■ ASSIGNMENT
Your answer should be one number: the count of lines in these entries that hold the word "Normal".

[Stored data]
* * * *

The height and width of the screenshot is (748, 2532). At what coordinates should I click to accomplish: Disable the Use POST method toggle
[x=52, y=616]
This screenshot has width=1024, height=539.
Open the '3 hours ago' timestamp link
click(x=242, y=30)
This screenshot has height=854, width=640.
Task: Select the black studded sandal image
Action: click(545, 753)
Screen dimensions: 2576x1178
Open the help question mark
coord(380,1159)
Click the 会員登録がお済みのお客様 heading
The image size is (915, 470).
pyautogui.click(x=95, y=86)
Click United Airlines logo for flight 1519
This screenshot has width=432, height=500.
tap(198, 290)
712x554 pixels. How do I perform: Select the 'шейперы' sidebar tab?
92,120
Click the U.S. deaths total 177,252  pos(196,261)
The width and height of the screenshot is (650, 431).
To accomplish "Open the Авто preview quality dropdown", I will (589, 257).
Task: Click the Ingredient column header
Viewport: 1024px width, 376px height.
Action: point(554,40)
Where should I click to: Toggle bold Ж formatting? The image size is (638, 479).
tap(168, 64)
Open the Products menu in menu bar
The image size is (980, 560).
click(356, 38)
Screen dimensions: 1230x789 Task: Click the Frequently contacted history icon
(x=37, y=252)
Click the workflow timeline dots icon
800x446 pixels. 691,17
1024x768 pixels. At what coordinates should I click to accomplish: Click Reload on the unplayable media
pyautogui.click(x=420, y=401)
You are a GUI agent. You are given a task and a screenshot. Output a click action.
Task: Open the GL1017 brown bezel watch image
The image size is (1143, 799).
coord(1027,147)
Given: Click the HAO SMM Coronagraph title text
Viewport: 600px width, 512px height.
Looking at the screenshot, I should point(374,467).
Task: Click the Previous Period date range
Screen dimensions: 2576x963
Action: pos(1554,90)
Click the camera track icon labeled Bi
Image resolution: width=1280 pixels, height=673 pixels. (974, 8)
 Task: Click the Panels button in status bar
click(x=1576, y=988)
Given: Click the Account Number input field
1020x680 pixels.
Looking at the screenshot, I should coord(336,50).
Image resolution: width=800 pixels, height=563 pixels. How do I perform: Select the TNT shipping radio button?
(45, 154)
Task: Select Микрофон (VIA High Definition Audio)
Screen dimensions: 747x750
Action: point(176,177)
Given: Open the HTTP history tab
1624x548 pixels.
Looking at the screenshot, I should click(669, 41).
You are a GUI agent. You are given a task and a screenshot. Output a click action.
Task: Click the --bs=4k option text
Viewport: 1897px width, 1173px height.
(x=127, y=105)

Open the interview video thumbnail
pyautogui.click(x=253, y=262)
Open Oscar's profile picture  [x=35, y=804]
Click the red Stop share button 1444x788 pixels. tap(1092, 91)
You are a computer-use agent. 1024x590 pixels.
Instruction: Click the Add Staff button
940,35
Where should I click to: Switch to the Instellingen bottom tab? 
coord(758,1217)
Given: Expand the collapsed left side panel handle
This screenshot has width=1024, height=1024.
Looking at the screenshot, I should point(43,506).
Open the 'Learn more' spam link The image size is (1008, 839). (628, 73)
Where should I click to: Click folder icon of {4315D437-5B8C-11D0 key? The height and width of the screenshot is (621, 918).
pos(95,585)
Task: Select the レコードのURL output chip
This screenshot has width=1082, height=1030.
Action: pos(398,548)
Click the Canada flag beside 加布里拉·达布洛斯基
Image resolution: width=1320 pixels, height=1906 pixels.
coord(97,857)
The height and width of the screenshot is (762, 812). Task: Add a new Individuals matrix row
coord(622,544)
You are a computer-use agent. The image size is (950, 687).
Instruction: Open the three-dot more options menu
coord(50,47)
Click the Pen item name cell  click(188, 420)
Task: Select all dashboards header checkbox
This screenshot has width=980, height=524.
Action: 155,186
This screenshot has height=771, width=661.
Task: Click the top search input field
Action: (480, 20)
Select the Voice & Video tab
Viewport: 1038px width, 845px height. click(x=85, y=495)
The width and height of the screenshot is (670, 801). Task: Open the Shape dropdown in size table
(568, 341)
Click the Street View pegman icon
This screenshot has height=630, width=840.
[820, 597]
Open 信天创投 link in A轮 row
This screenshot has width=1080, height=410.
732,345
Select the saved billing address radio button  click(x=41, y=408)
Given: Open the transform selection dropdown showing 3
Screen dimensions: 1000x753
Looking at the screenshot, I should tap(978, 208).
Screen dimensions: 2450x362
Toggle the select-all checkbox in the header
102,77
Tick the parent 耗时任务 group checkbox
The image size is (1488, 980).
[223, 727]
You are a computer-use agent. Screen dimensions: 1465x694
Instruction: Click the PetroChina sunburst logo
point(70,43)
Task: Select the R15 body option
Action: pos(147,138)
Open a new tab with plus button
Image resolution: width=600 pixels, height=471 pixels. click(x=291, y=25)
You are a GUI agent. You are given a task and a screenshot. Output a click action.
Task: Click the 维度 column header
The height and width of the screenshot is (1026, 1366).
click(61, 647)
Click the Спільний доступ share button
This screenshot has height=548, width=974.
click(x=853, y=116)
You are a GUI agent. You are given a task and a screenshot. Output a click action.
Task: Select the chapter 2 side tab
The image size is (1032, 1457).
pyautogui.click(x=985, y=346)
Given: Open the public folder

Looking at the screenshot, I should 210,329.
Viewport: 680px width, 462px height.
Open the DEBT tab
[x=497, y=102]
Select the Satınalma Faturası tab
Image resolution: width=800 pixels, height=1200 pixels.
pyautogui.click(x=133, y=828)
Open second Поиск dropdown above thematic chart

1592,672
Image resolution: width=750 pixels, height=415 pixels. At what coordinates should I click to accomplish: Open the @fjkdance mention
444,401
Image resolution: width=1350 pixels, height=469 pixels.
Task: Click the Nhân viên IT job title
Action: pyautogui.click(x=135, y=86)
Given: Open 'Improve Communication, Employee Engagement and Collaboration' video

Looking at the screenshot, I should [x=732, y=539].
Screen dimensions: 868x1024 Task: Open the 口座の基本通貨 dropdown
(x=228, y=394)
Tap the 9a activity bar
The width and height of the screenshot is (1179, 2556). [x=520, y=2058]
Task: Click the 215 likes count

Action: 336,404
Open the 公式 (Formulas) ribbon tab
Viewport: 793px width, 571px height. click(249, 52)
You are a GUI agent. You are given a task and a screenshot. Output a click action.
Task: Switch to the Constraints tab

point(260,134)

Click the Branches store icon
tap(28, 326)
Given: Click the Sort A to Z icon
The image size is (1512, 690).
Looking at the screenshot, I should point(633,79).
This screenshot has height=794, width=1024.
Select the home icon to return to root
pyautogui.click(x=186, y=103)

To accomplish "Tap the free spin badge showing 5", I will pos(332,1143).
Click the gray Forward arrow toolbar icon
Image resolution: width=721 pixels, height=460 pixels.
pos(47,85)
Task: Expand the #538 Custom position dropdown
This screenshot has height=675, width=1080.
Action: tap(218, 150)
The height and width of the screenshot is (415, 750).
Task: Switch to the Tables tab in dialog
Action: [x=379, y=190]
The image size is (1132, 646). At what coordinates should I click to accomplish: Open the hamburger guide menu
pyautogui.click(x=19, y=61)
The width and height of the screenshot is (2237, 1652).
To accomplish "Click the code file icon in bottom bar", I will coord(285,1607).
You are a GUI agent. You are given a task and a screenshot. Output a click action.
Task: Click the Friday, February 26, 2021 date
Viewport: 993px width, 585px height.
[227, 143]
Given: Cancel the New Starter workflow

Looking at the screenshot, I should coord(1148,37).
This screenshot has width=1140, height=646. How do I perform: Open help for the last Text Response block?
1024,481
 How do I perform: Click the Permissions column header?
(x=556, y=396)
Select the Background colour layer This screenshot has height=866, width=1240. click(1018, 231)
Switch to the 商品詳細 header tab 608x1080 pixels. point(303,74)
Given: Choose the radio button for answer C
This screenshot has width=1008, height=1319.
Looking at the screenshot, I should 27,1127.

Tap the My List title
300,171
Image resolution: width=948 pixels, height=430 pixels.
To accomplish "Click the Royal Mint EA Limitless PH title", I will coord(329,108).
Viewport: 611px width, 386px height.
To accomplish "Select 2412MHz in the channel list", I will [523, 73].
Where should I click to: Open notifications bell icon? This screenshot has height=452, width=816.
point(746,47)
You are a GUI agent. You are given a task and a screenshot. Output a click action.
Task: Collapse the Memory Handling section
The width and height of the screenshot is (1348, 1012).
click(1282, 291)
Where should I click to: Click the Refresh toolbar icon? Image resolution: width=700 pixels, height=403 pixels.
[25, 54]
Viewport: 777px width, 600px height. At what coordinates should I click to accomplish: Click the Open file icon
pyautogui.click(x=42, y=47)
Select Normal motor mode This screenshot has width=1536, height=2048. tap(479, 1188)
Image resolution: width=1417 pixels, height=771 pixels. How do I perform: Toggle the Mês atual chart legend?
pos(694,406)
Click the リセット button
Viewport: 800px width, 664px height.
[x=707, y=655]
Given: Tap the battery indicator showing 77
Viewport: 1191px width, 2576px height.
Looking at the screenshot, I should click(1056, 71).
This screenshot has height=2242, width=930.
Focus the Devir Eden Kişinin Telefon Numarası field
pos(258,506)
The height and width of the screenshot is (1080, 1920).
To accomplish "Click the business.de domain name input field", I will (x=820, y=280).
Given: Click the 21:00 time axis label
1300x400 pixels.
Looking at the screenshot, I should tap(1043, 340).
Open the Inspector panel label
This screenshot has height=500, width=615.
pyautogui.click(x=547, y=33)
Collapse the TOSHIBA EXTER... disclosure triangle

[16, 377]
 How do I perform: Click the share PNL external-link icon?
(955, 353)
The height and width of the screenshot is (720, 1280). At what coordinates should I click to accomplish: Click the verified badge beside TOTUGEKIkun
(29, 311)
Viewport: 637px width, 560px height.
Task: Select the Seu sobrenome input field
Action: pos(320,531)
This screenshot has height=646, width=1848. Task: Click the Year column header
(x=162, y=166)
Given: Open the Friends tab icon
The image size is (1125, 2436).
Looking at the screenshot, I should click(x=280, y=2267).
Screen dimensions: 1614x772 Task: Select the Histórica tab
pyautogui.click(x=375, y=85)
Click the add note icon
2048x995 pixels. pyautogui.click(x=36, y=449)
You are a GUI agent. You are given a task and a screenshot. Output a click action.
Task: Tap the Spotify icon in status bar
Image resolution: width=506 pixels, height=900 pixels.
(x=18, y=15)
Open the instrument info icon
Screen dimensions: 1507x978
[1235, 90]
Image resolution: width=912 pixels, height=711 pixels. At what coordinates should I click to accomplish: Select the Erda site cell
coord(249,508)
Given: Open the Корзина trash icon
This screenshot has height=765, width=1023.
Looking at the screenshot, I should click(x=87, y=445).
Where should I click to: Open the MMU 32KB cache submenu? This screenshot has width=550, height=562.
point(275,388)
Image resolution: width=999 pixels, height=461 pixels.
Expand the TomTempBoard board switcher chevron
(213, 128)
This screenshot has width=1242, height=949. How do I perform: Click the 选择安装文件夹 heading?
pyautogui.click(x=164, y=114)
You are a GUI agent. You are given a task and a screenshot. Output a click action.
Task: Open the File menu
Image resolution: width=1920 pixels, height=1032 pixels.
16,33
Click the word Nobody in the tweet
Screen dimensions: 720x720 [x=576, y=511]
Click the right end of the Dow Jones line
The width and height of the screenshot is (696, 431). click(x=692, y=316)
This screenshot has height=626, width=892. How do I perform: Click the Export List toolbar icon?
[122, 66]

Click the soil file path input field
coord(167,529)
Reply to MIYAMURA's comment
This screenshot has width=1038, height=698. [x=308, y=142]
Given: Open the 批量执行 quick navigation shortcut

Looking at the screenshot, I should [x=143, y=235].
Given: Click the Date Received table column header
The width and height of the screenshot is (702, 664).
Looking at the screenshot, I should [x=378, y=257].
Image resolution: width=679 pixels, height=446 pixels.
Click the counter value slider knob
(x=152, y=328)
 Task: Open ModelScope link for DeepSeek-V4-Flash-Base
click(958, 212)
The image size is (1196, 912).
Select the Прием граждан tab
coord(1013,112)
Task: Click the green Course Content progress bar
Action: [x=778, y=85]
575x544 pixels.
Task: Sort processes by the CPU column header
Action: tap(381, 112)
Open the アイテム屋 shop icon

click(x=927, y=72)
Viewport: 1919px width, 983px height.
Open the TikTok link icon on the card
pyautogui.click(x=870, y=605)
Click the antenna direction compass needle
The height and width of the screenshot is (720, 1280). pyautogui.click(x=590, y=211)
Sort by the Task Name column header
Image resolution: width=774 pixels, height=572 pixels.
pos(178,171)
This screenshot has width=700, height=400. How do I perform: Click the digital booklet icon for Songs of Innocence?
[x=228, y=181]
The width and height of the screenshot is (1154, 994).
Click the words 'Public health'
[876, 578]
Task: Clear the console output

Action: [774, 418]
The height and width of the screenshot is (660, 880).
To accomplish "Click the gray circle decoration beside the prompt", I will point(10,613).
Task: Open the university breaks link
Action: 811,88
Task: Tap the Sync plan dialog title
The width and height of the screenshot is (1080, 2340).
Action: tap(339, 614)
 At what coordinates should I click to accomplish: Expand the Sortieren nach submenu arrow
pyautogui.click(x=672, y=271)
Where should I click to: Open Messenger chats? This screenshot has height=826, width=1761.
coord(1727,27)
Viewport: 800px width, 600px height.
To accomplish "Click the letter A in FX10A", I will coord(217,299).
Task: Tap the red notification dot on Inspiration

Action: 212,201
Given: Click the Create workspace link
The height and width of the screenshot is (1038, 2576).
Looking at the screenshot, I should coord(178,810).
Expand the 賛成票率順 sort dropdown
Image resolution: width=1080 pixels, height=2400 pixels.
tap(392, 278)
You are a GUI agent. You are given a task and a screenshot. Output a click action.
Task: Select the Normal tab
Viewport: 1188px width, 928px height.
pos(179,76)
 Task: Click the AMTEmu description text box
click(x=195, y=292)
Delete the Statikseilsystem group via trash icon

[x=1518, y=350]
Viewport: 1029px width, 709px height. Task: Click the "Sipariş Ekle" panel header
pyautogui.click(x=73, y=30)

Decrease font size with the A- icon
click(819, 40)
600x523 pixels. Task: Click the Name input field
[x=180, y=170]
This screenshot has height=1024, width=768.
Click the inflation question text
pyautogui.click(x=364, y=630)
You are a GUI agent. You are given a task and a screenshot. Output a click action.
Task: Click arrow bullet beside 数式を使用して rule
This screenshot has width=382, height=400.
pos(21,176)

* * * *

■ YOUR SOLUTION
2